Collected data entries

========================================

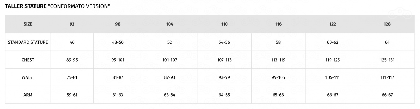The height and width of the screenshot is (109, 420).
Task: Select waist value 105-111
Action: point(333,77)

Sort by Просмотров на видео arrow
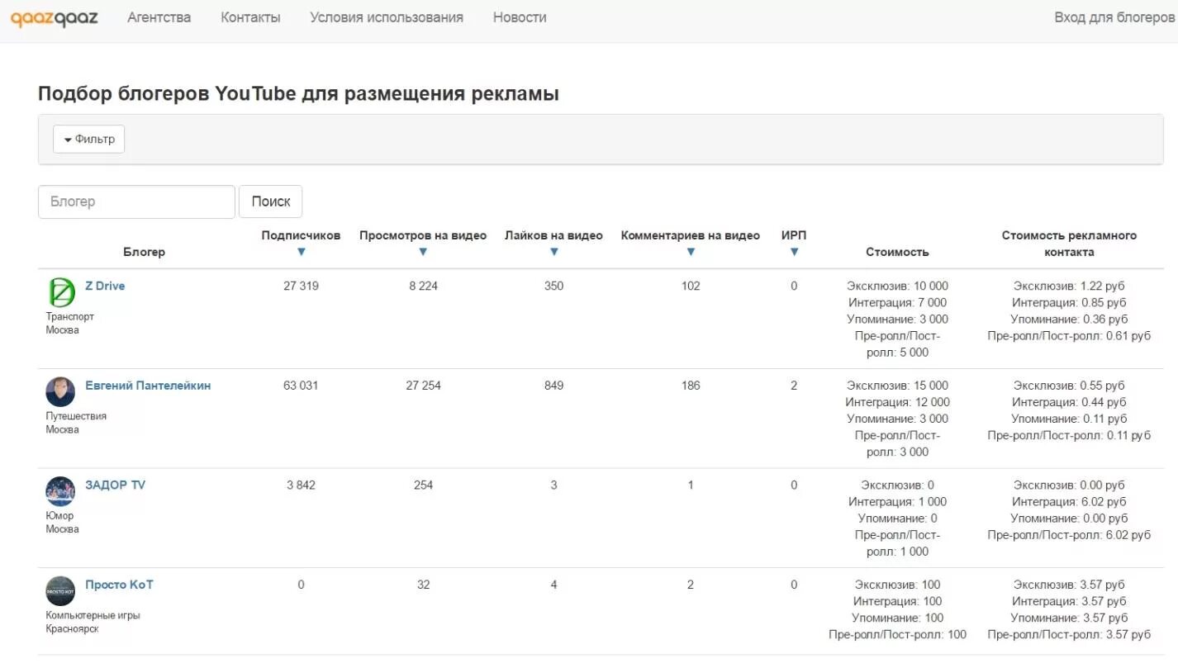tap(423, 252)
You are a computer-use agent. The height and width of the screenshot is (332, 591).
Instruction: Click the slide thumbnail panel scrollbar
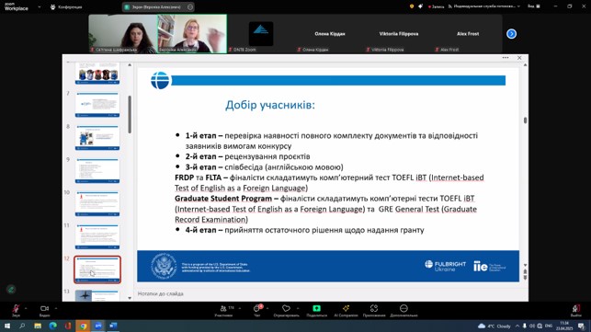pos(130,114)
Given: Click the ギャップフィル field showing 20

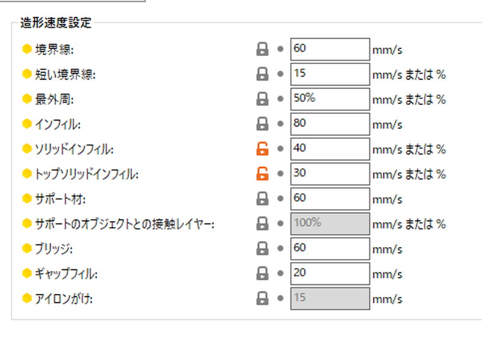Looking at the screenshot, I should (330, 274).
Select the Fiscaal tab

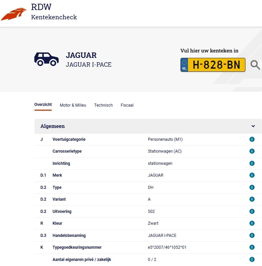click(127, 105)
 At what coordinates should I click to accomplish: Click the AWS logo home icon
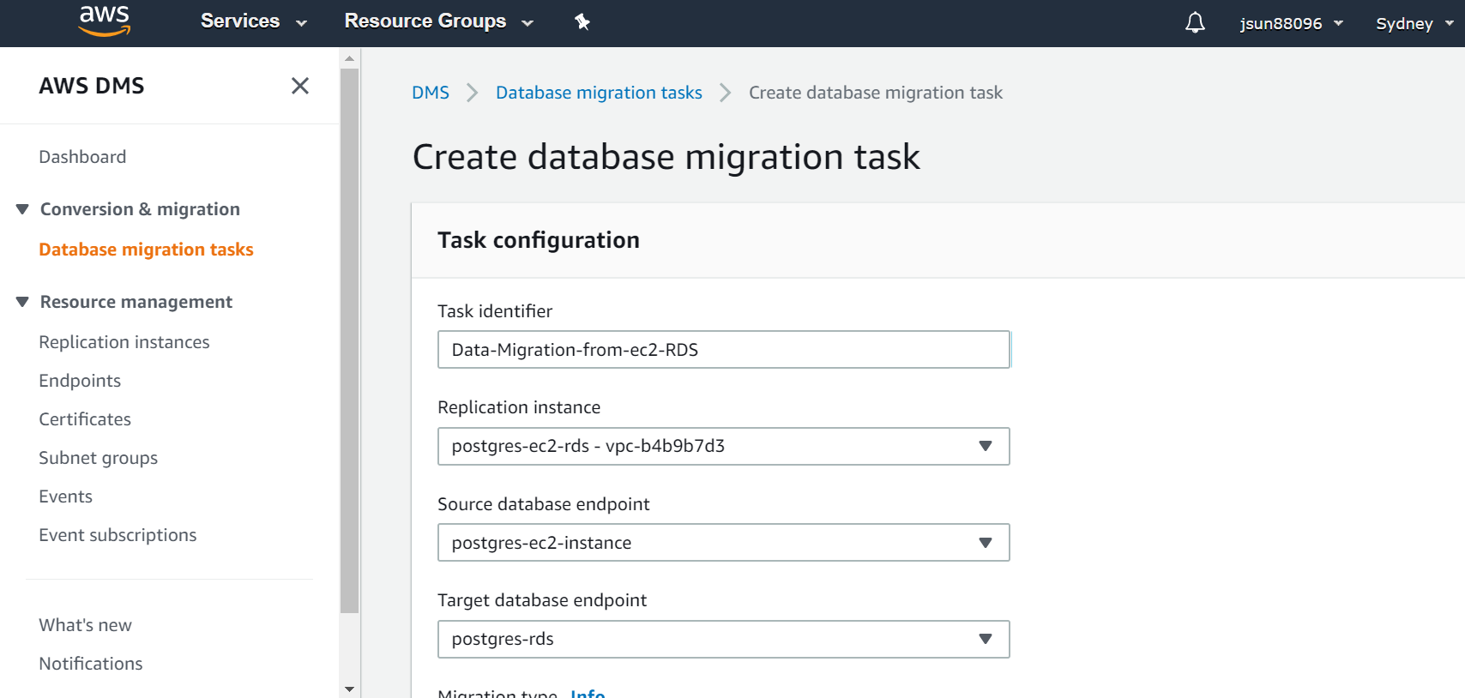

========================================

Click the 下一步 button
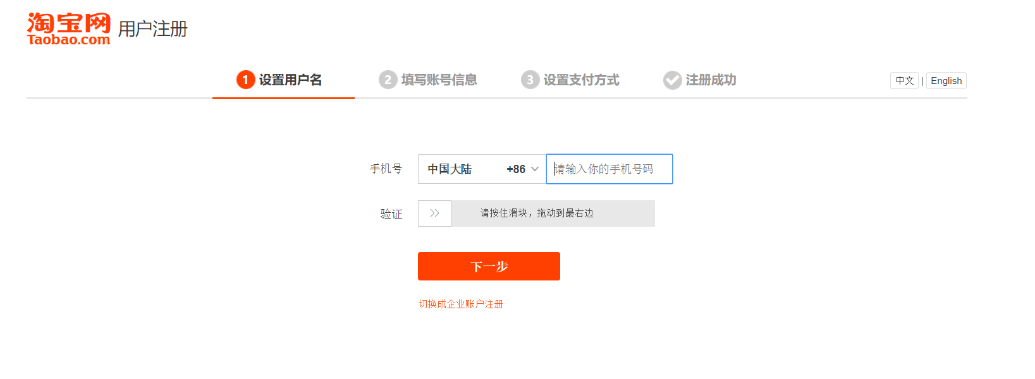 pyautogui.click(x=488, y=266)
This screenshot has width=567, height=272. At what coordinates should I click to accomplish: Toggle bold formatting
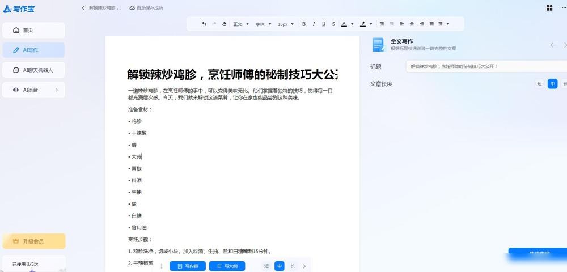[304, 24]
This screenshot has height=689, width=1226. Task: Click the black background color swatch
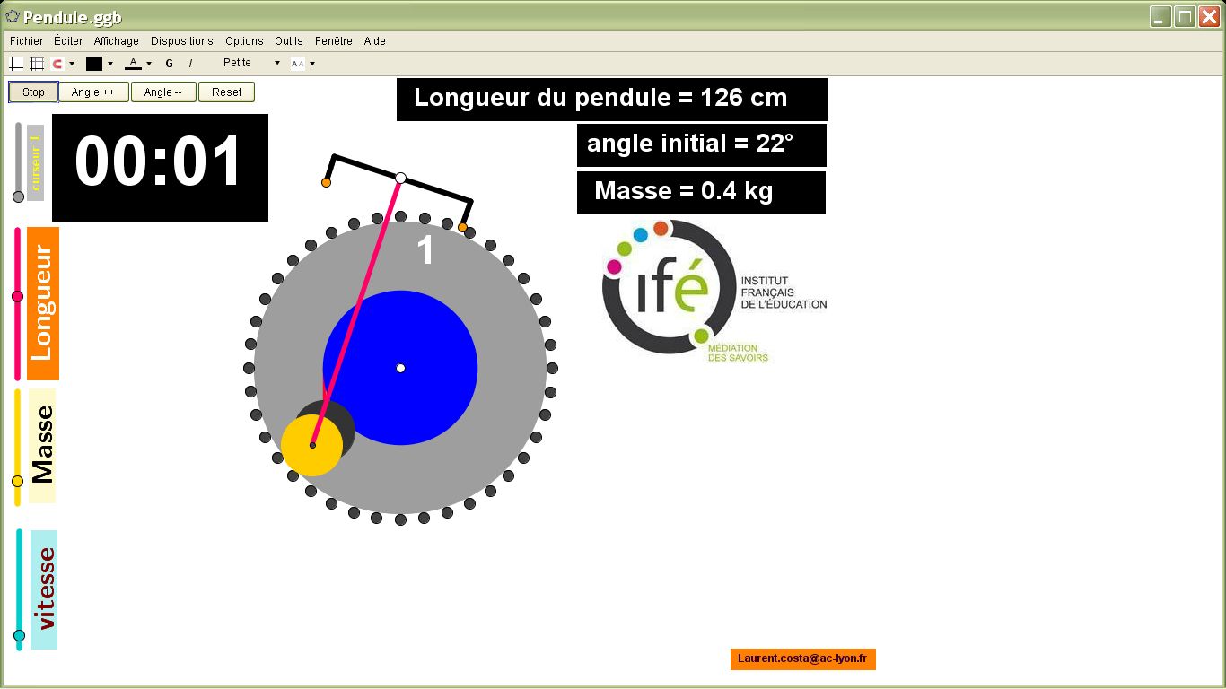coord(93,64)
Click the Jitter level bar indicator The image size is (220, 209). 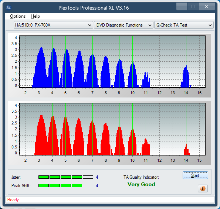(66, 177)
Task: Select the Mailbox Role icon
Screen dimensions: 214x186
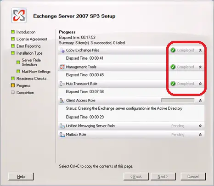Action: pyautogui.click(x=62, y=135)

========================================

## Required action:
The required output is each line of the entries that contains the word "icon".

## Response to the exercise:
 At what coordinates should I click to accomplish: Click the AWS logo home icon
Task: Select the Mailbox Role icon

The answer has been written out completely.